The recovery in the commercial property sector, reported towards the latter part of last year, continues to gather momentum as the number of transactions completed, both with regard to the letting and sale of industrial and commercial premises, continues.

For the first time for several years 27 starter units on Hoo Farm are fully let, and for many years the state of the industrial market could be measured by the occupancy rate of these units. From small manufacturing storage and service industries, the range of types of occupancy of these units has changed over the years.

In the 1980’s when they were first built virtually all were let to small manufacturers, whereas now the sector has widened and includes service industries, and those also purely involved in storage and distribution.

Apart from these units, industrial properties being offered for sale on Hoo Farm are receiving more enquiries and viewings, and it is anticipated that the sale of such properties will continue to rise as the year progresses. There is also a change in that companies who have managed to consolidate and grow during the recession in units they rent, are now looking forward to purchasing their own properties, realising that in the long term these should prove to be a good investment. Either for the business, or in some cases where purchased through a pension fund, a tax efficient way of providing for their future.

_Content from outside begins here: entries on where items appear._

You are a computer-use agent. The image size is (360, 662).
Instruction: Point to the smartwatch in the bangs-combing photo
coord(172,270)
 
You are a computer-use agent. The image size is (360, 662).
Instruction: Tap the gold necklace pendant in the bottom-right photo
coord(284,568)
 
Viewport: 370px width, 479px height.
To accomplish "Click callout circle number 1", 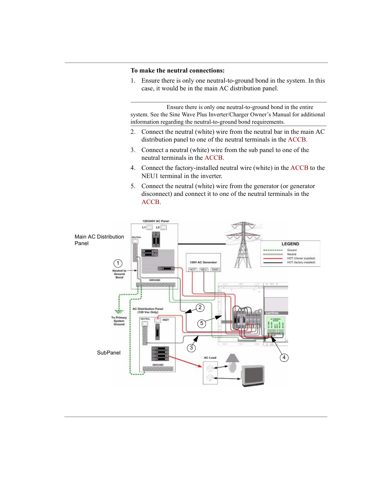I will click(118, 263).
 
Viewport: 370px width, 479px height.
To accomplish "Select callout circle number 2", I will click(200, 308).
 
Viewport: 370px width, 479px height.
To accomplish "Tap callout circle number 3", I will click(191, 348).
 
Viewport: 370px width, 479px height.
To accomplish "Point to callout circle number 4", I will click(284, 357).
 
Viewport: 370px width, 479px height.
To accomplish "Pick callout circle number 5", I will click(202, 323).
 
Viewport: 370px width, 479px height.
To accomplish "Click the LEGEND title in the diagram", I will click(290, 244).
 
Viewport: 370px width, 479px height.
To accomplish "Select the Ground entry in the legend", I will click(292, 250).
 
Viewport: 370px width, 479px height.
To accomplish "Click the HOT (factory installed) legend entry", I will click(301, 263).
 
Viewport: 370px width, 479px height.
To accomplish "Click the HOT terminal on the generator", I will click(193, 270).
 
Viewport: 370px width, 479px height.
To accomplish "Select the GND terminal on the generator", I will click(215, 270).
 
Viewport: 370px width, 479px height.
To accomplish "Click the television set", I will click(253, 375).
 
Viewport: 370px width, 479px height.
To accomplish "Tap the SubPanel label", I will click(109, 353).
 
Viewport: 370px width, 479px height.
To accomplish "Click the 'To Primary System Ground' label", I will click(119, 321).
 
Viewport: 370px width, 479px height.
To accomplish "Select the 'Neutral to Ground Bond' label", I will click(119, 274).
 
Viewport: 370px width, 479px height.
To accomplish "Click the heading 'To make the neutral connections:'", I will click(178, 71).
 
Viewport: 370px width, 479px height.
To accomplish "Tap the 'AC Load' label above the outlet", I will click(210, 358).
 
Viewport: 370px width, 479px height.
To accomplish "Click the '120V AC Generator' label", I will click(203, 262).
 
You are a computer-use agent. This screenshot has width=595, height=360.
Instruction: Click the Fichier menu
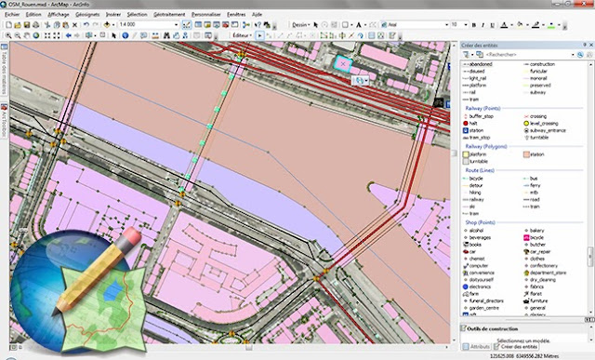coord(15,16)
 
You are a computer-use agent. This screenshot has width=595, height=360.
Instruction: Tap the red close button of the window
coord(581,5)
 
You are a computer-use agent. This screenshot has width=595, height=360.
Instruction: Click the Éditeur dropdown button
coord(243,34)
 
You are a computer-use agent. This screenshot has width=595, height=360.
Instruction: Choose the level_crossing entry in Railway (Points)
coord(549,123)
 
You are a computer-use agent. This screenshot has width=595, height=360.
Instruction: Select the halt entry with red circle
coord(473,123)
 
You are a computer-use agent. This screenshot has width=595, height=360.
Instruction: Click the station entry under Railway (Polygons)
coord(536,153)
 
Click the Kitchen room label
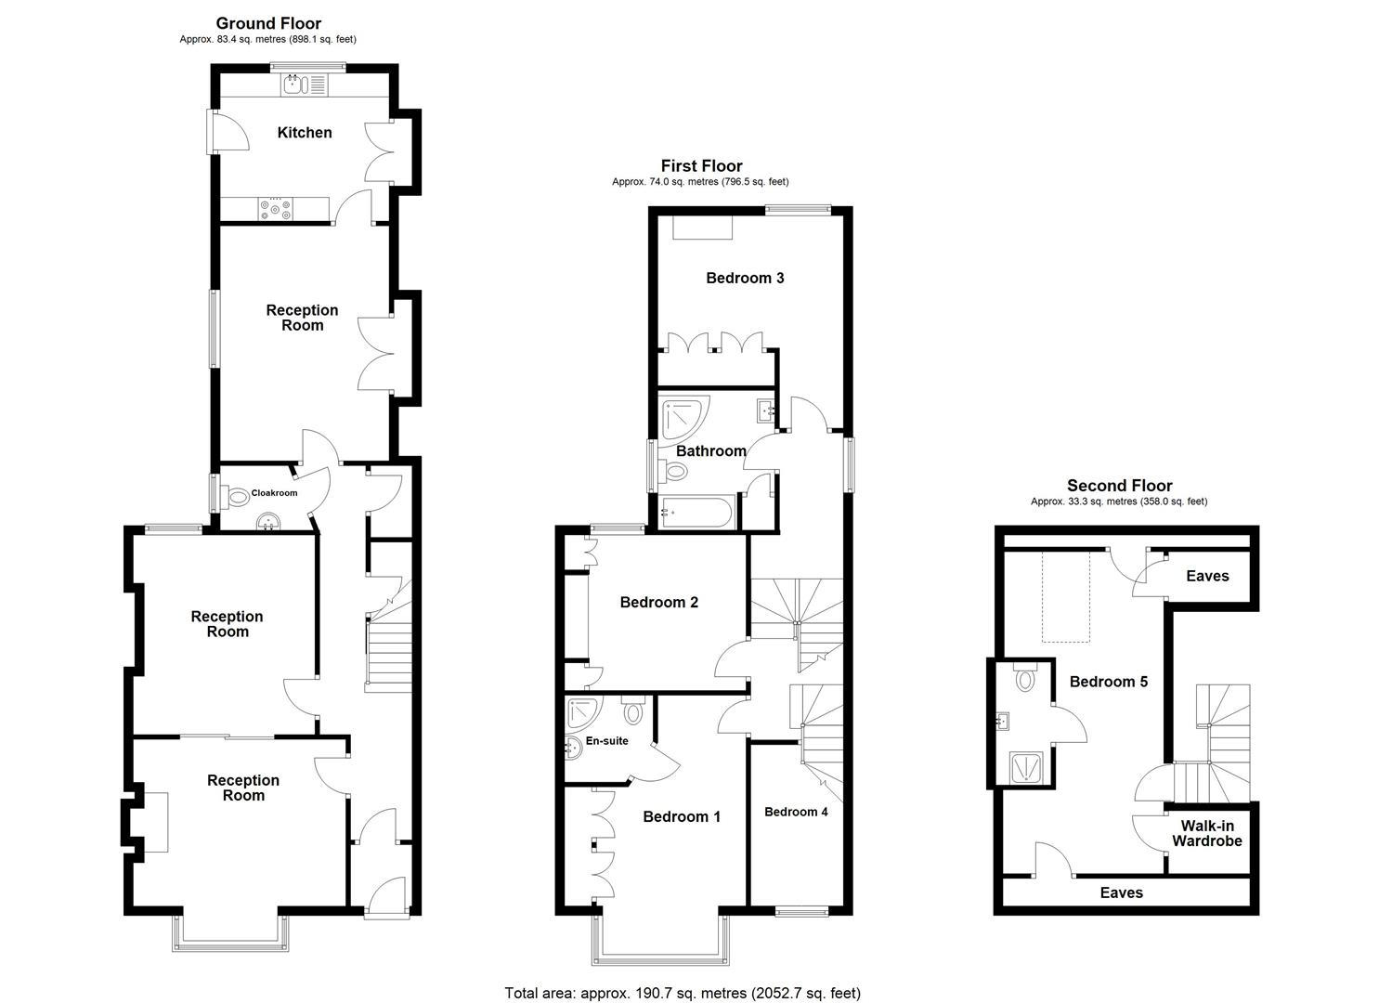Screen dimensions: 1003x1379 pos(305,133)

It is also interesting to note that companies who are established in the area, and who have purchased allied companies from other parts of the country are moving these new businesses into Wyre Forest. Being centrally situated in the country, the area is a good location and with transport costs being high enables these companies to access all parts of the UK. There may even be some thought that as the Midlands grows and HS2 becomes reality, then the Midlands will see a higher employment and growth similar to that being experienced in South East England at the moment.

It is undoubtedly economic growth and lower unemployment which helps fuel property prices, and already we are seeing investors in residential rented property seeing opportunities not only for income, but long term capital growth. The amount of new house building now taking place within the district will help satisfy demand, but it has always been in the past the case that values of older property stock eventually catch up with prices being achieved on new properties.

The demand for small shop units in Kidderminster is still evident, again a good sign but as yet there is no real evidence that this has extended into the town centre area, where higher overheads are too much for small new businesses which are trying to establish themselves. Unfortunately the rate of unoccupancy in the town centre sees not real improvement, but it is hoped that the eventual redevelopment of the Bull Ring area will stimulate more enquiry and retailers will realise that Kidderminster is a growing economic centre.